### Task instructions
Each record should be given again exactly as it appears, with no image included.

### Data extracts
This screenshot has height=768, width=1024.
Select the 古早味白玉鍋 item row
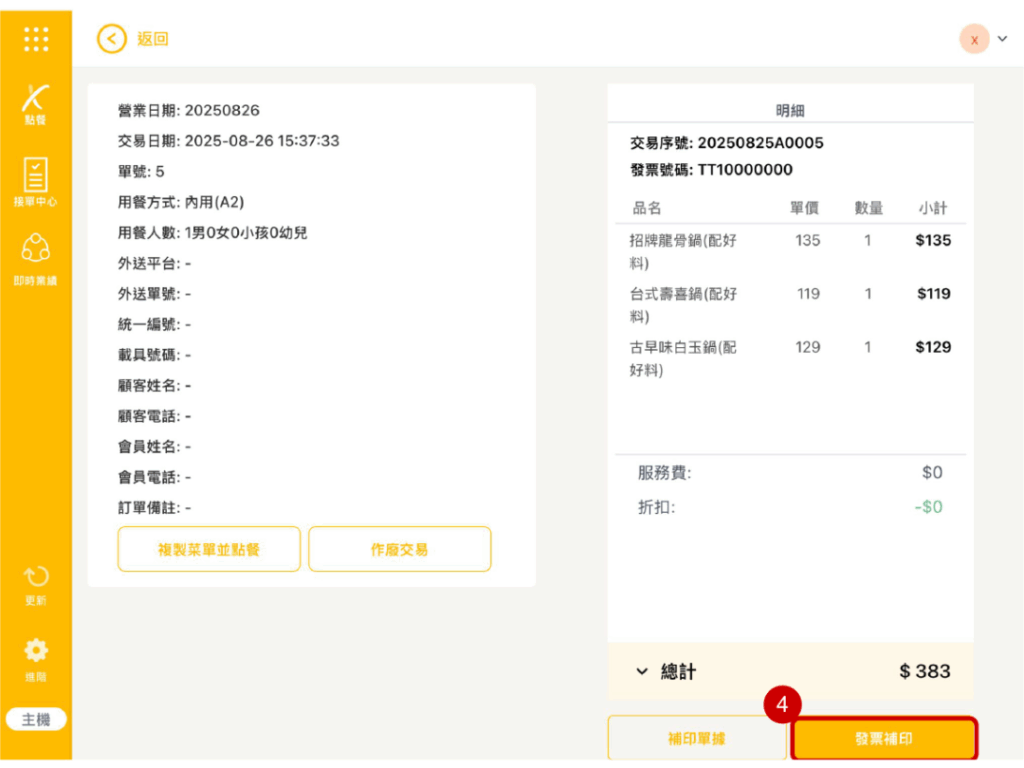tap(790, 358)
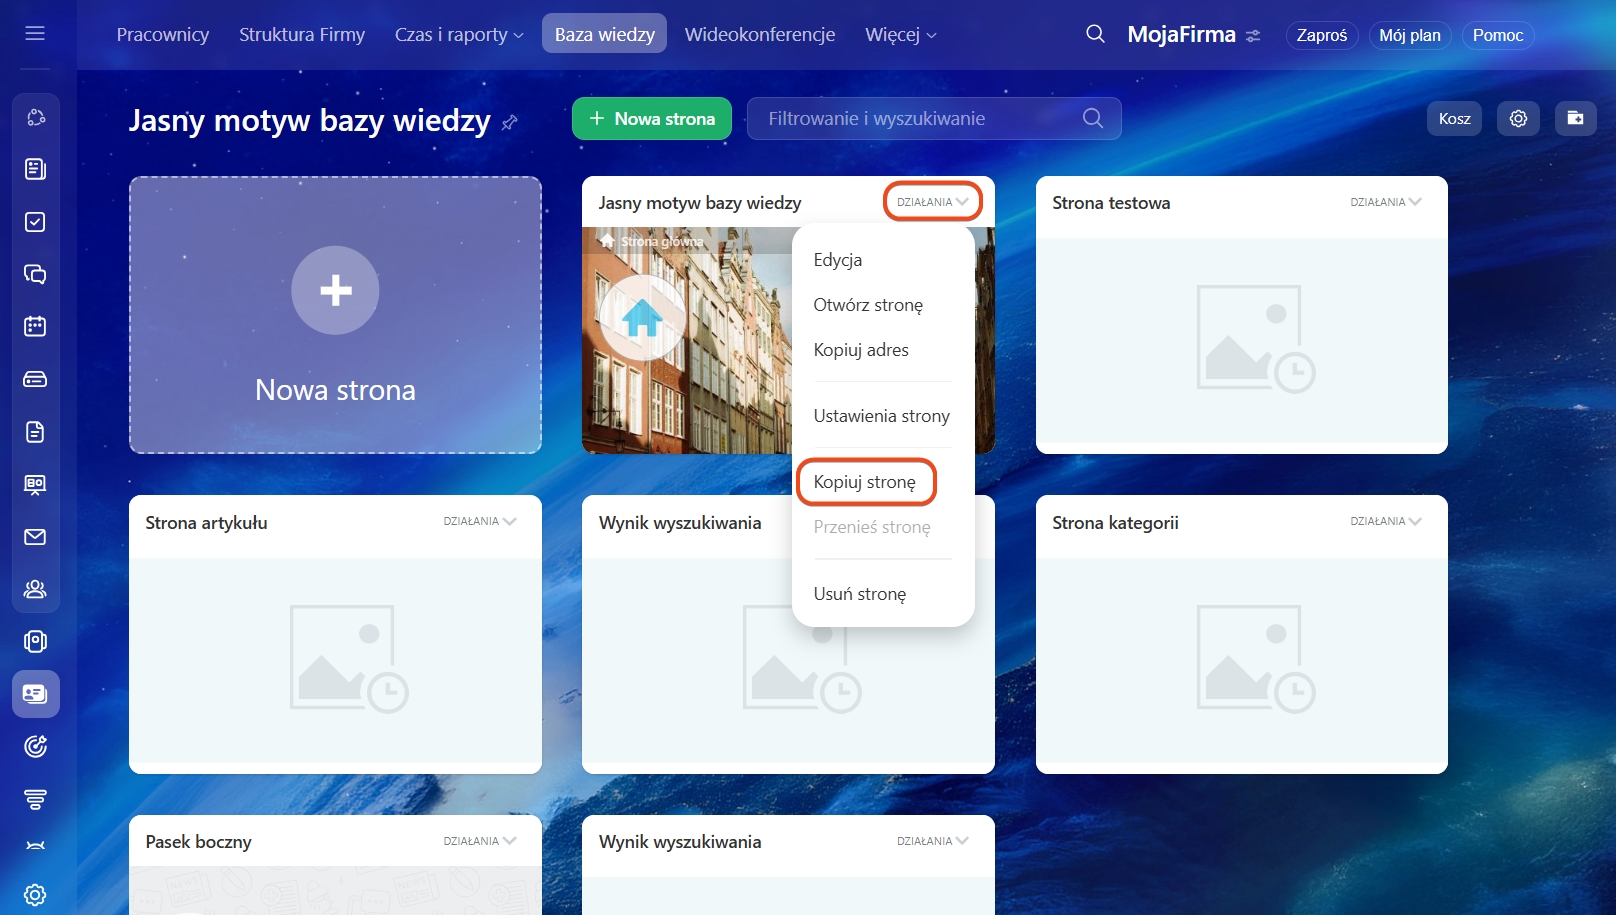The width and height of the screenshot is (1616, 915).
Task: Click the sliders icon next to MojaFirma
Action: [1253, 36]
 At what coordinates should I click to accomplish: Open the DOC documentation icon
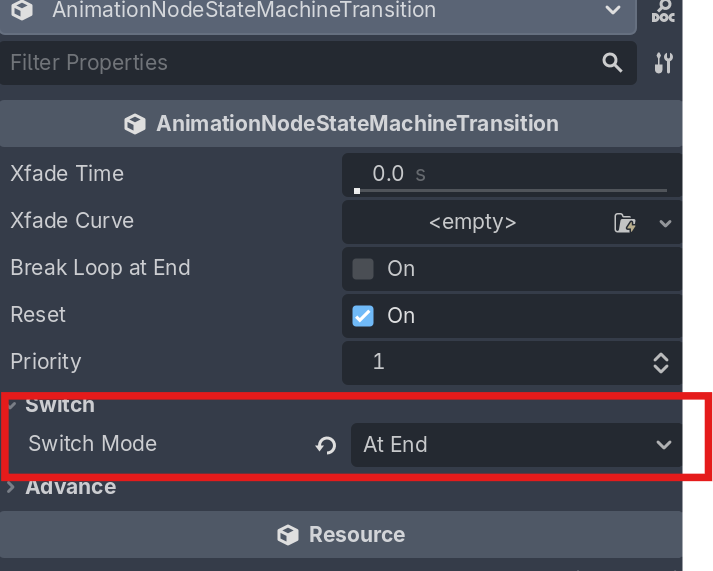click(x=663, y=11)
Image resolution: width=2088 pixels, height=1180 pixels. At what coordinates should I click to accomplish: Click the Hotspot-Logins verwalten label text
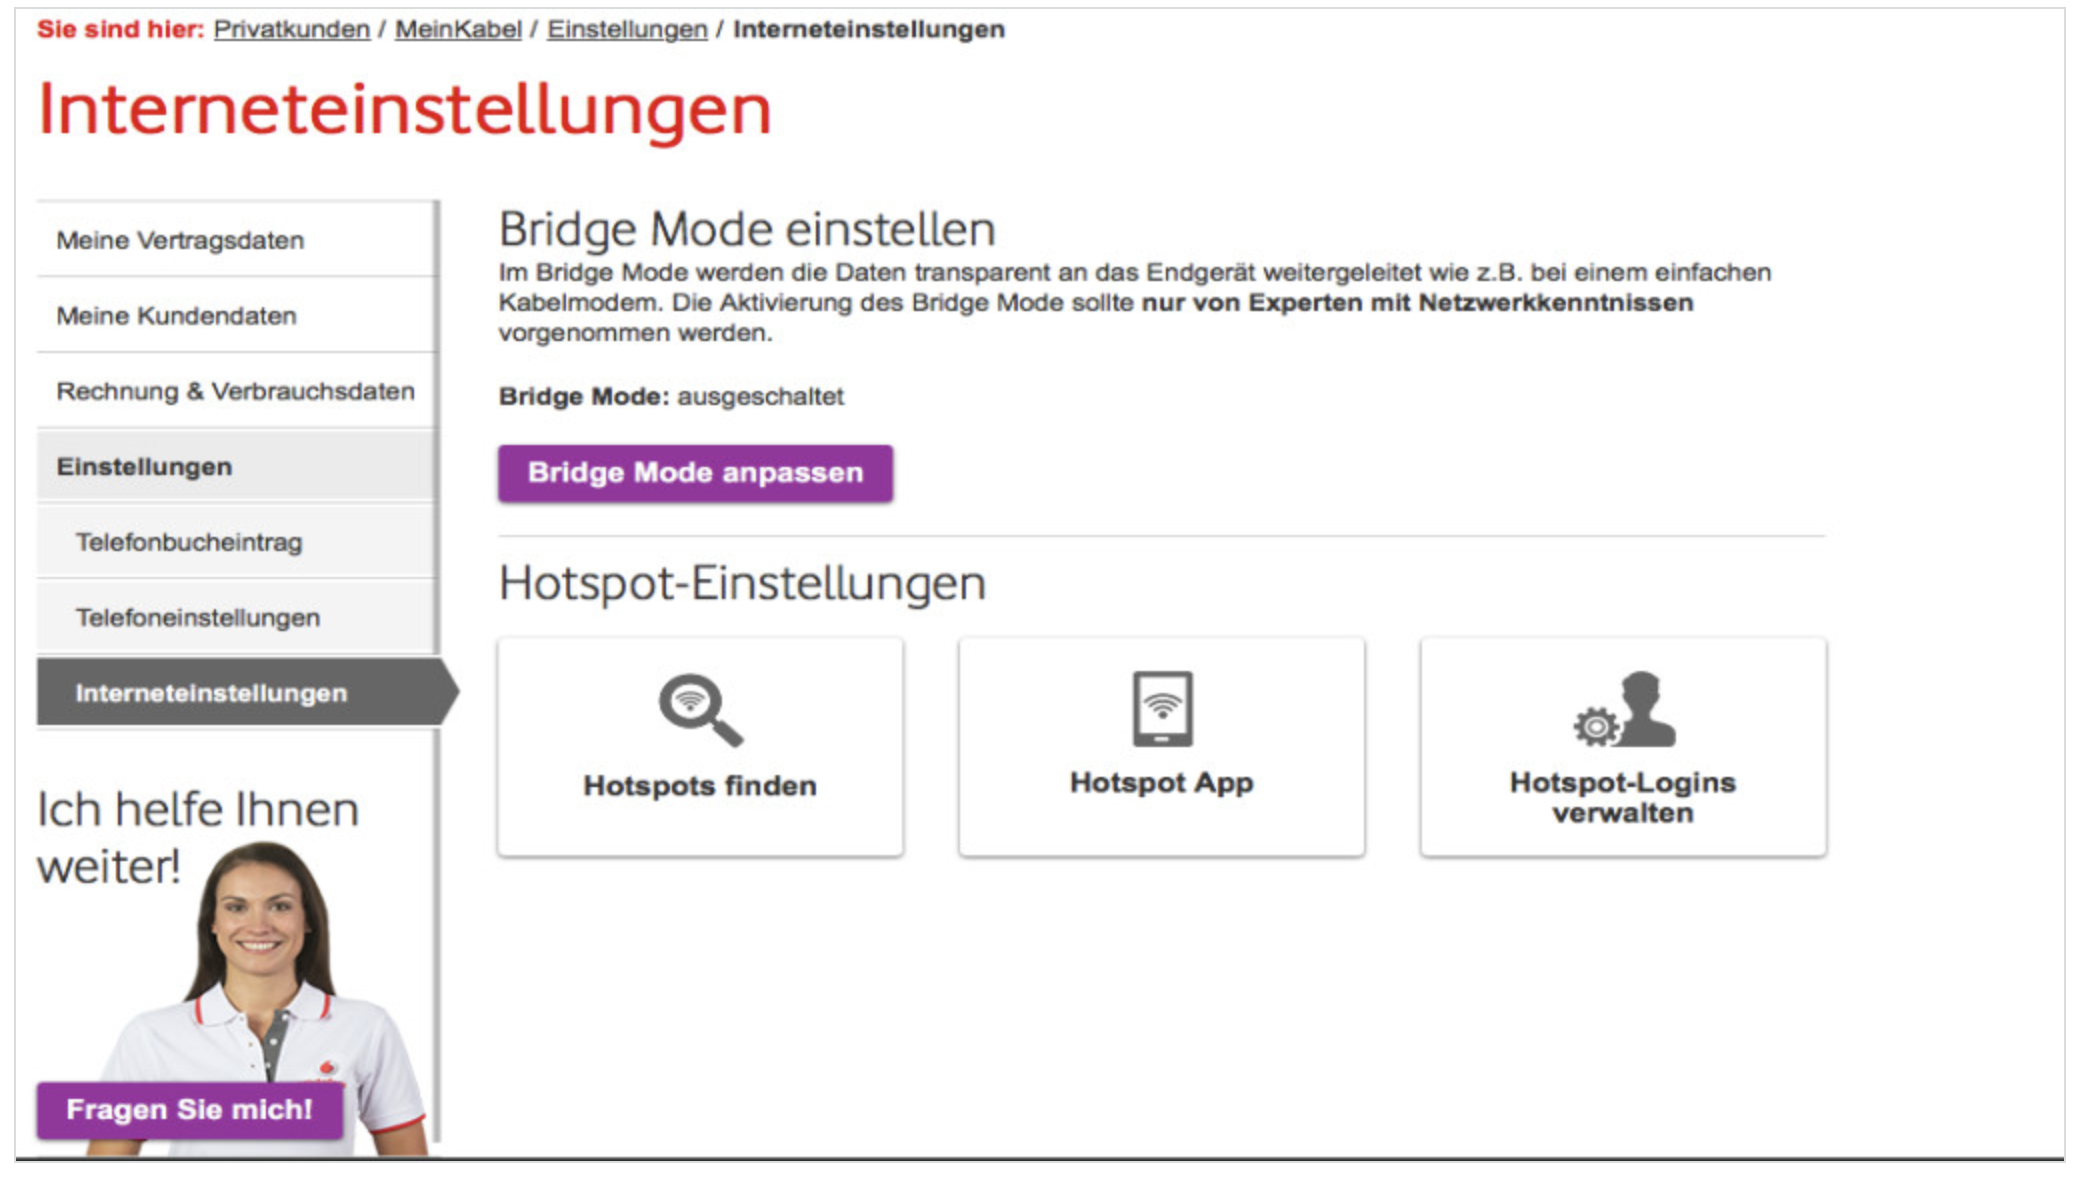pos(1622,798)
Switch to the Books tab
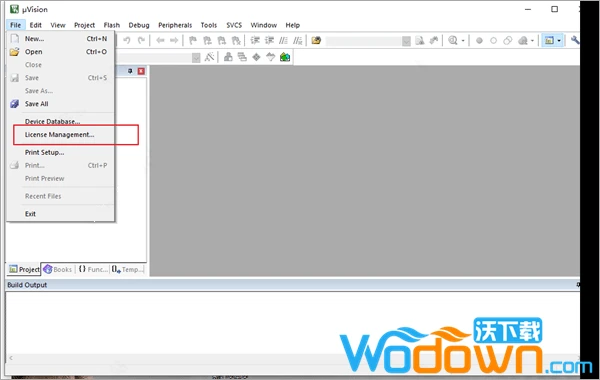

### Final answer
This screenshot has height=768, width=1024.
Select the 古早味白玉鍋 item row
tap(790, 358)
The width and height of the screenshot is (1616, 915).
Task: Click the sliders icon next to MojaFirma
Action: [1253, 36]
 At what coordinates should I click to accomplish: Open the DOC documentation icon
click(x=663, y=11)
Image resolution: width=2088 pixels, height=1180 pixels. At what coordinates should I click to accomplish: Click the Hotspot-Logins verwalten label text
pos(1622,798)
Switch to the Books tab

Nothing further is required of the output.